To achieve social justice in environmental justice, there are actually three things that must be included in it, first, distribution justice. Second, procedural justice, and third is recognition justice. Recognition justice is crucial in the environmental justice contest, this is because recognition justice is related to respect for the identity, rights, and dignity of individuals or groups.
3. Criminal Law Enforcement in Natural Resource-Based Cases
Humans are the most important component to change and influence the environment around them, but the environment has a limited ability to accept these changes or is called environmental carrying capacity. If it has exceeded the highest capacity limit, then there is a violation of environmental carrying capacity which has an impact on ecosystem imbalance, thus causing problems or issues with natural resources, such as environmental pollution due to the release of emissions or waste, forest fires, mining activities and so on (Akib, 2014). This can be estimated based on environmental quality standards.
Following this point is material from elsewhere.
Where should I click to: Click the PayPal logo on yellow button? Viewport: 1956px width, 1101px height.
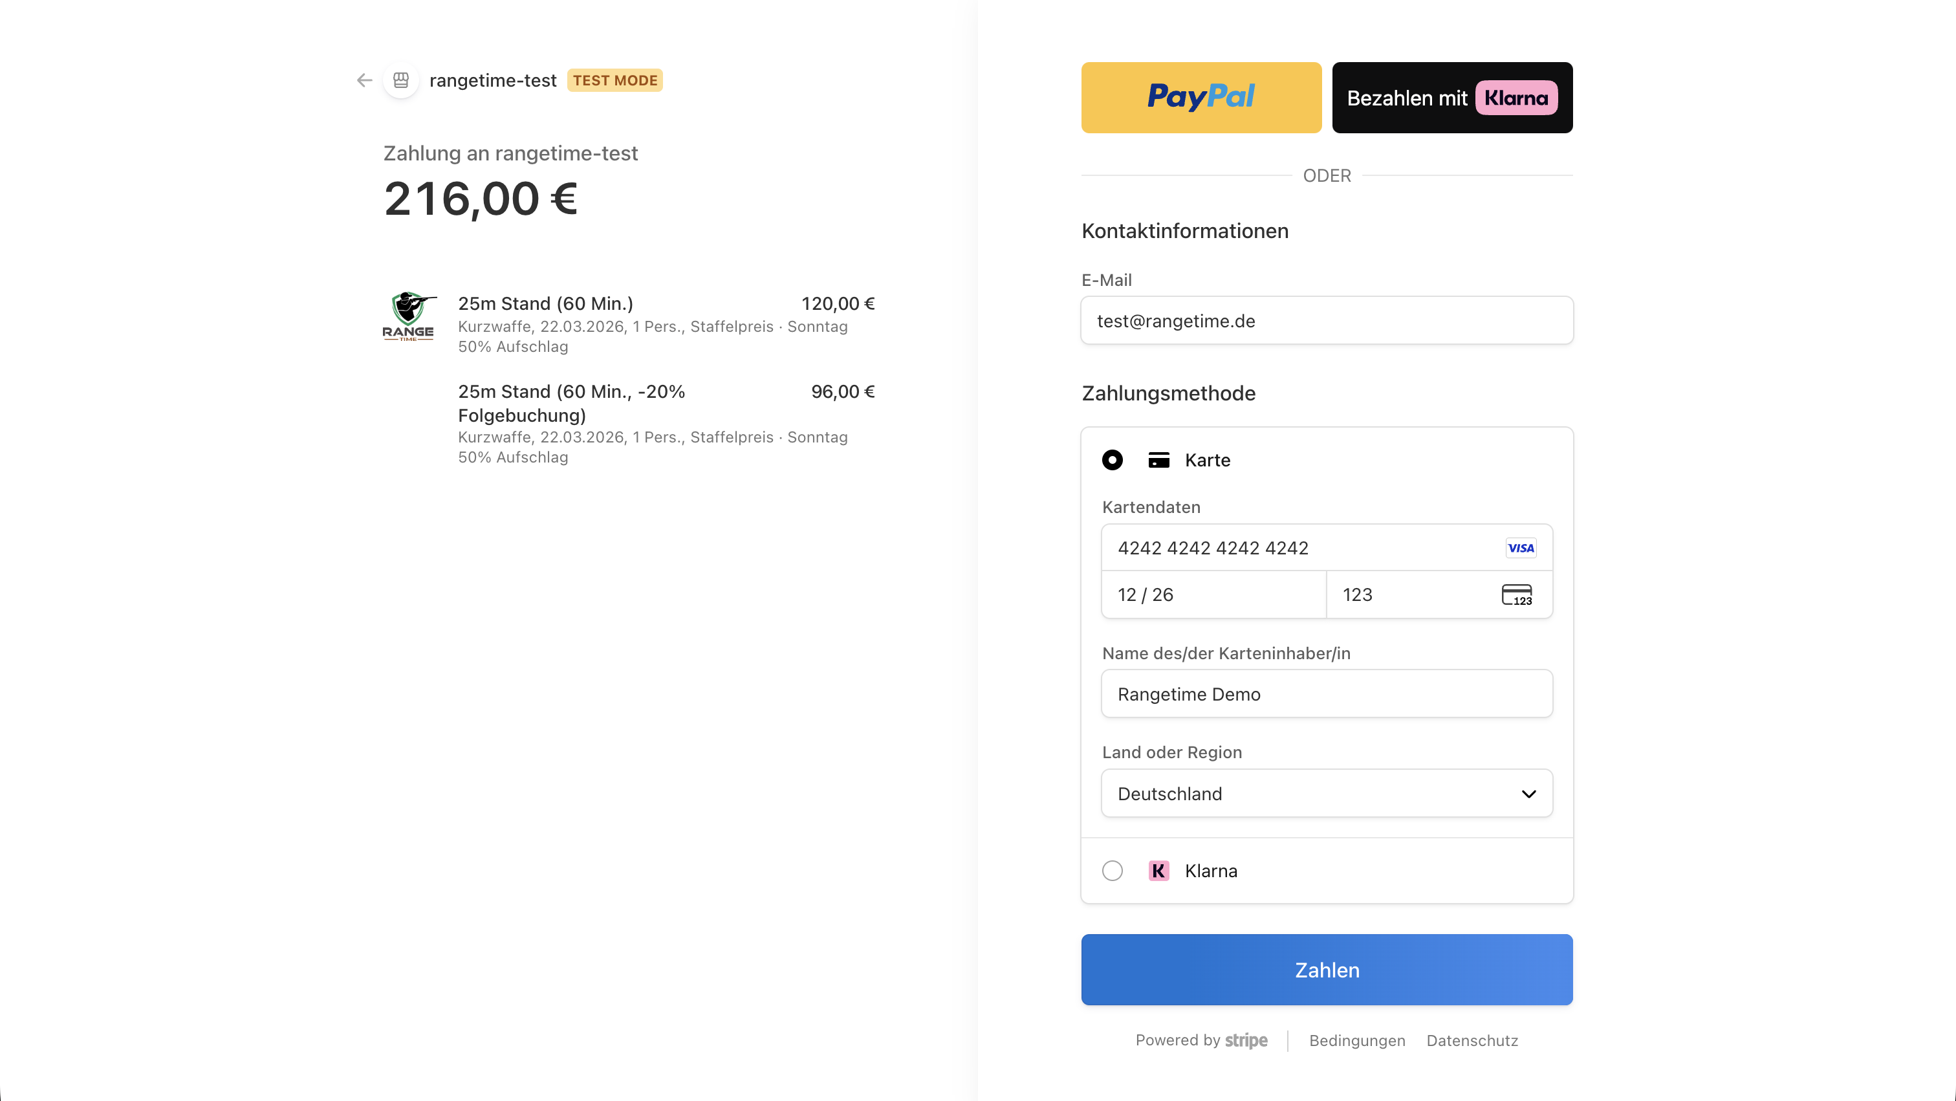tap(1200, 97)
The debate among legal experts regarding the terms “environmental criminal law” and “criminal environmental law (strafrechtelijk milieurecht)” is still ongoing today. According to Andi Hamzah, environmental law contains administrative, civil and criminal sections, depending on the perspective from which the term is used (Hamzah, 2005).
In relation to environmental law enforcement, there are efforts to fulfill regulations in a preventive manner and through the imposition of sanctions or legal action in the event of a violation of the criminal provisions in Law No. 32 of 2009 concerning Environmental Protection and Management or repressively. Thus, to reduce and/or prevent environmental pollution and/or degradation, both systems or approaches are required.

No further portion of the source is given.